Using mobile wallets to buy stuff continues to be a solution scrambling to find a problem. According to Berg Insight, there were about 7.5 million mobile wallet users making payments of some kind in
North America by the end of last year. The company estimates the total value on these wallet-enabled mobile payments of $.5 billion. And that adds up to a lot of lattes. No kidding. The company argues
that of those 7.5 million wallet users, 7 million of them were using the Starbucks app to pay for their coffees.
In an interview at ITProPortal, Berg Insight CEO Johan Fagerberg says
that at least right now, the actual number of people using mobile wallets outside of Starbucks is much smaller than the hype the digital press seems to be focusing on the phenomenon. “Mobile
wallets that can be used at multiple merchants only had a few hundred thousand users in the region at the end of 2012,” he says.
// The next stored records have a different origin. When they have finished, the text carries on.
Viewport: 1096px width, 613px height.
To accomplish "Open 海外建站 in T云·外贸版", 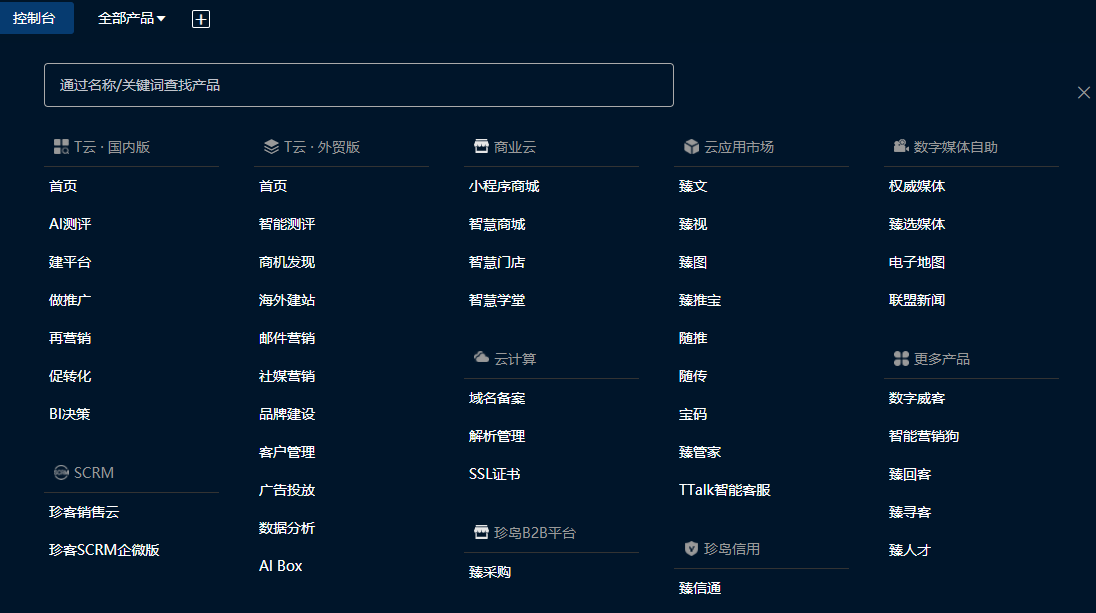I will click(x=287, y=300).
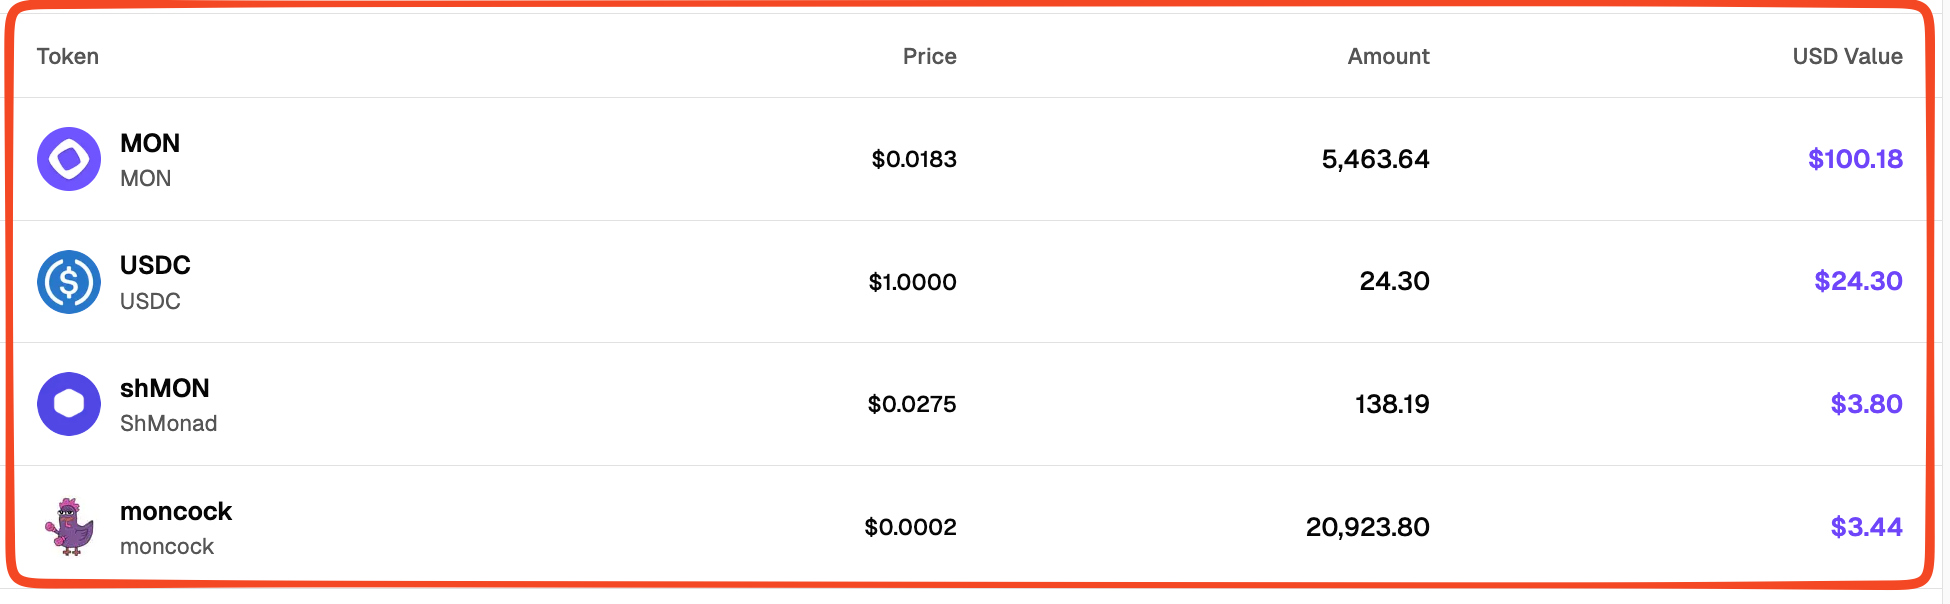Click the MON token name label

[149, 143]
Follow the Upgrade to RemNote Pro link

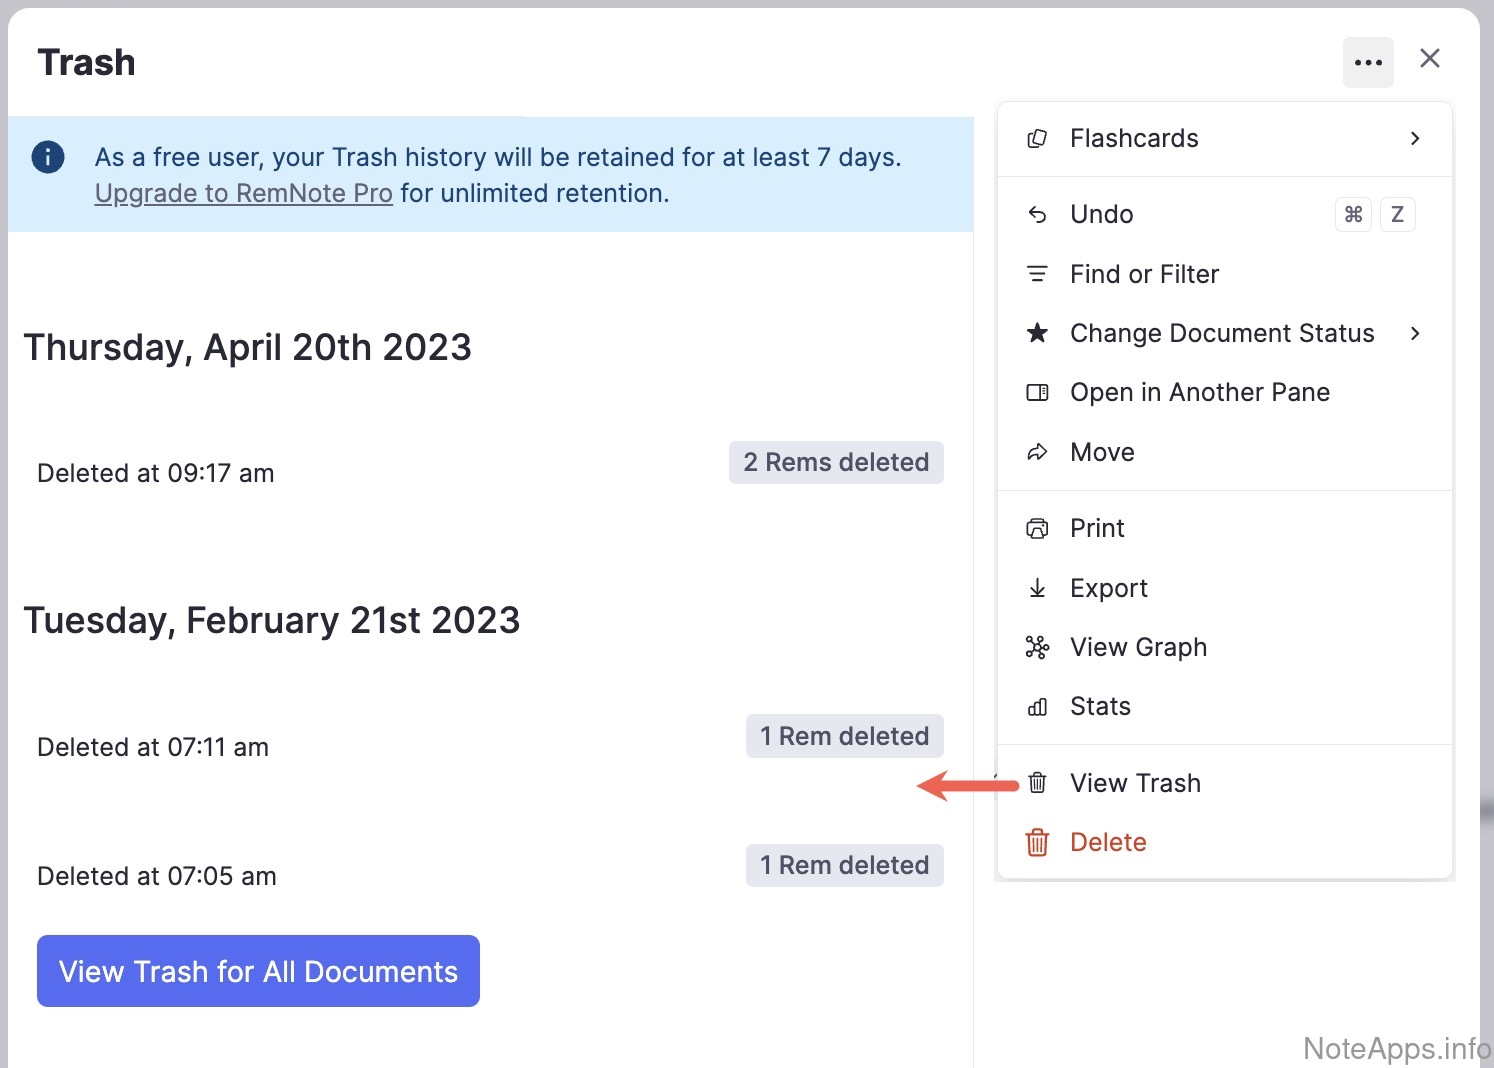tap(243, 193)
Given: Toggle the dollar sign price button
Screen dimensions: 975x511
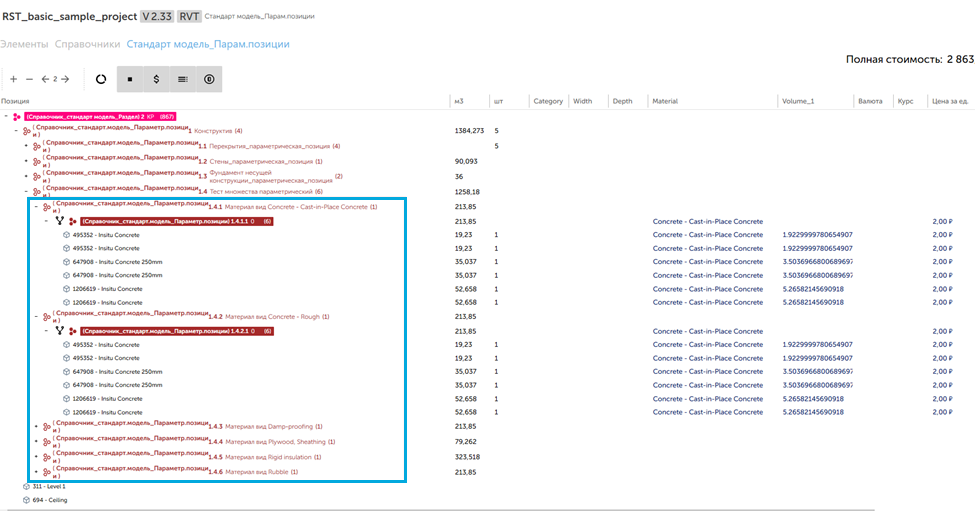Looking at the screenshot, I should 156,79.
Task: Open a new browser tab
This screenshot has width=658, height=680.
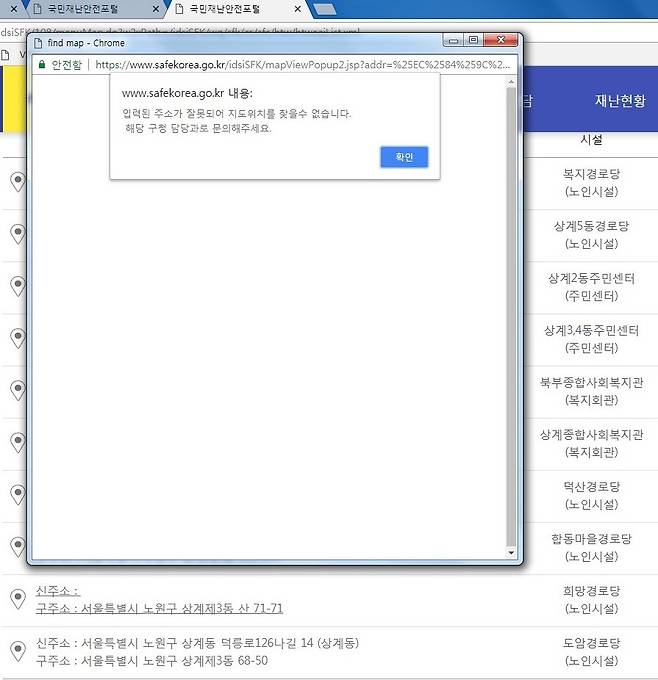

I presume that Berg Insight is not counting loyalty
cardholders like the iOS Passbook, which in most cases is helping to surface electronic tickets and loyalty cards rather than make payments. I would argue that this is a case where a mobile wallet is
actually solving a problem in helping to aggregate electronic content, and virtual and real loyalty cards that are inconveniently scattered around our person or phone. And I am sure that there are
companies in the mobile payments ecosystem that could take issue with some of Berg Insight numbers on this. The definition of mobile wallet is murky enough to argue this in a lot of ways. But I think
that there is an essential truth here, that the mobile wallet phenomenon is something that is covered much more than it is actually used for now.
That is not to say that mobile wallets and
mobile payments are not ultimately going to be a game changer. As Fagerberg points out, contenders like Google, Isis, MCX, PayPal, Square and LevelUp are all doing interesting things, but it
won’t be until next year that we will start to see some impact from all of this. He sees the number of active mobile wallet users in the U.S. going up to 29 million in 2017 with in-store
payments up to $44 billion. He does foresee a time when most of the operations of credit and debit cards will be transferred to mobile phones and ultimately be responsible for about 20% of the world's
GDP. So that’s a pretty big prospect.
But here is the rub. The expansion of the mobile wallet model depends entirely on two questionable prospects. First you need all of the many moving
and complicated pieces of the payment infrastructure to work together and give consumers the same kind of compatibility that they get already from their credit and debit cards. And in the U.S.
especially, that has proven to be a very heavy lift. We're still waiting for this long-promised Isis project to get out of a regional beta. And all of these wonderful little startups that make great
headlines in the tech press and that the mobile cheerleaders gush over are absolutely totally meaningless to the overwhelming majority of people with smartphones.
But the second piece is the
most interesting and may be even more daunting. It’s the creative piece. Most mobile wallets are at best only incrementally adding value. All of these cute little mobile payment gadgets and apps
have been fun to play with, but have they really made a compelling case yet that I have a problem they solve? Starbucks does address something that is less of a problem than an obvious convenience --
the ritual coffee run. But to my mind, and I have used this app to pay for coffee more than a dozen times, it is still more fun to use than it is actually very useful. So, I don’t need to fish
around in my wallet -- the real leather one -- to find the Starbucks card. Okay, but that is about it.
I am happy to buy into the conventional wisdom that ultimately our phones will replace
our credit cards, but this is more a leap of faith than conviction. There is that air of inevitability about all of this. But let’s remember that that air of inevitability started about seven
years ago. And after all that time the main result for consumers -- or at least 7 million of them -- is a slightly faster coffee. Even with an infrastructure in place, and even with the highly
fetishized NFC chip in more phones, those admittedly necessary elements to a mobile payment system still are not the main impediments. It is only when all of these technical pieces are in place that
companies really have the opportunity to start making a compelling case to a mass-market that they have something better than a credit card for them.
The most revealing part to me about all of
the public discussion of mobile payments is that almost all of it is placed within the context of how much this will change the payments industry. Business disruption is the narrative driving the
story, not consumer benefit. The emphasis is on the credit card companies -- who will make the most money off of this -- the infrastructure, the uppity startups, and just the general fetish that
surrounds mobile that seems to say it all has to go to our phones because we say so.
Just follow the rhetoric and you see where the big disconnect is. There is not enough serious discussion
and exploration about how this will change consumers' lives for the better. When that conversation starts happening in a substantial way, then we will know that the mobile payments industry has really
found the solution to its own problem -- communicating and creating a value proposition for consumers.